▸ **Exercise instructions**
Return each record word for word, keeping none of its pictures.

▸ **Records supplied**

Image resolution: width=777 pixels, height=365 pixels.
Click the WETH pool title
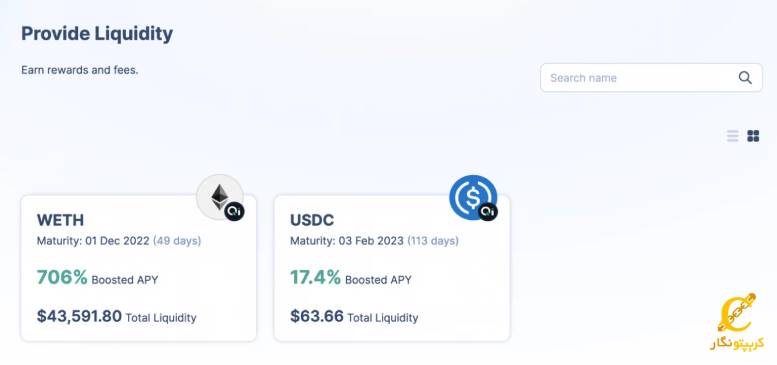(x=60, y=220)
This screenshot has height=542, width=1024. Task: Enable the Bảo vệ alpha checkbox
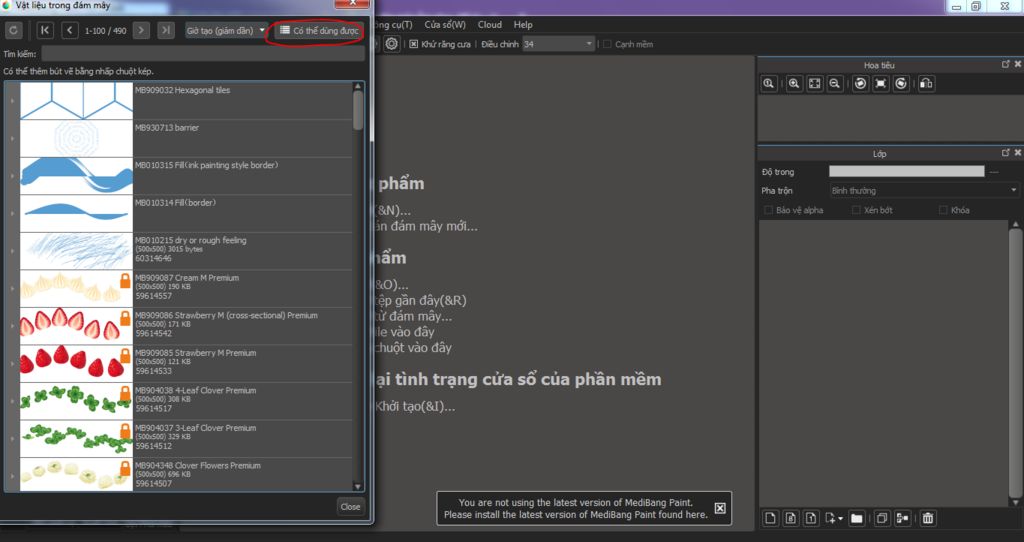point(768,210)
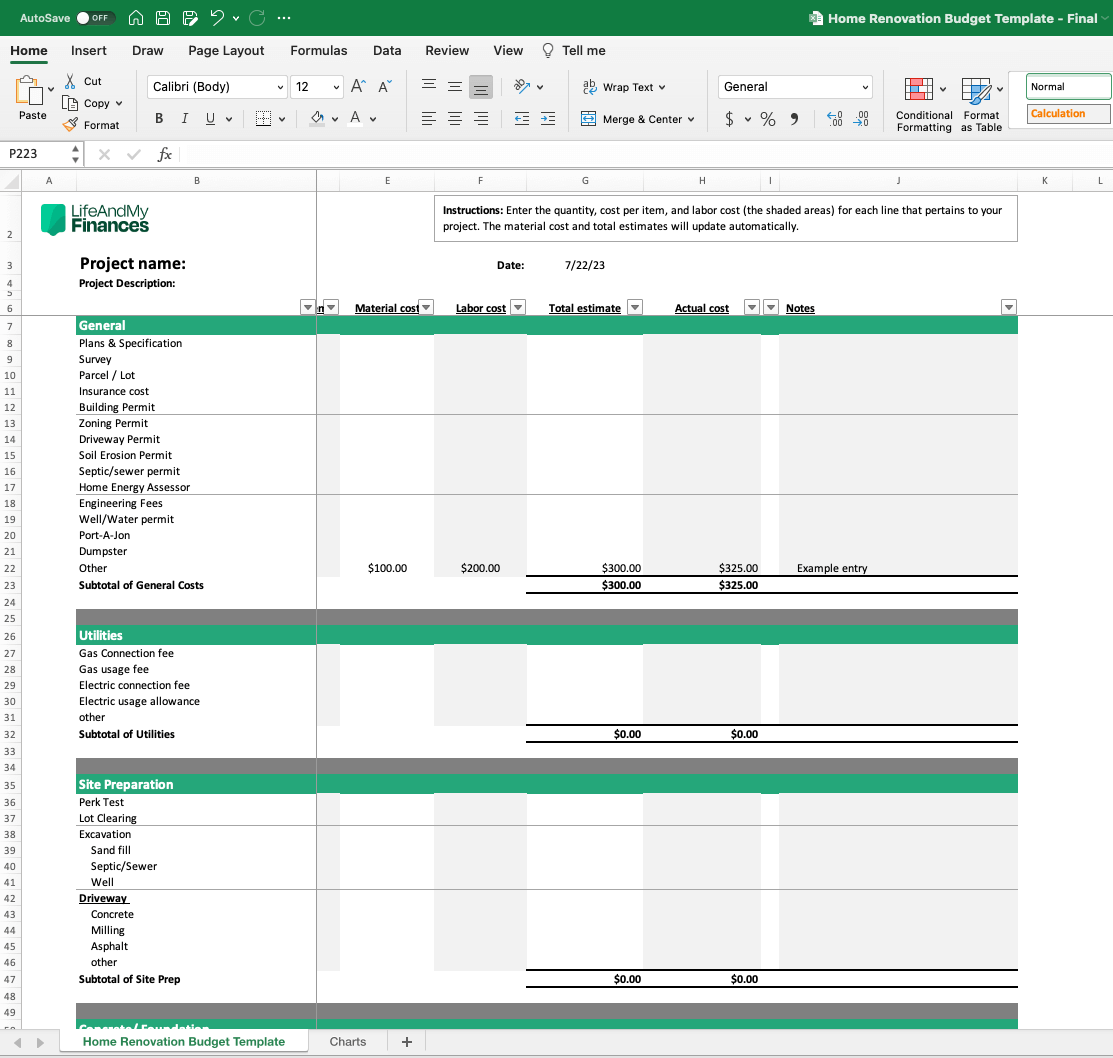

▸ **Reply**
Image resolution: width=777 pixels, height=365 pixels.
Click the WETH pool title
(x=60, y=220)
This screenshot has height=542, width=1024. Task: Enable the Bảo vệ alpha checkbox
point(768,210)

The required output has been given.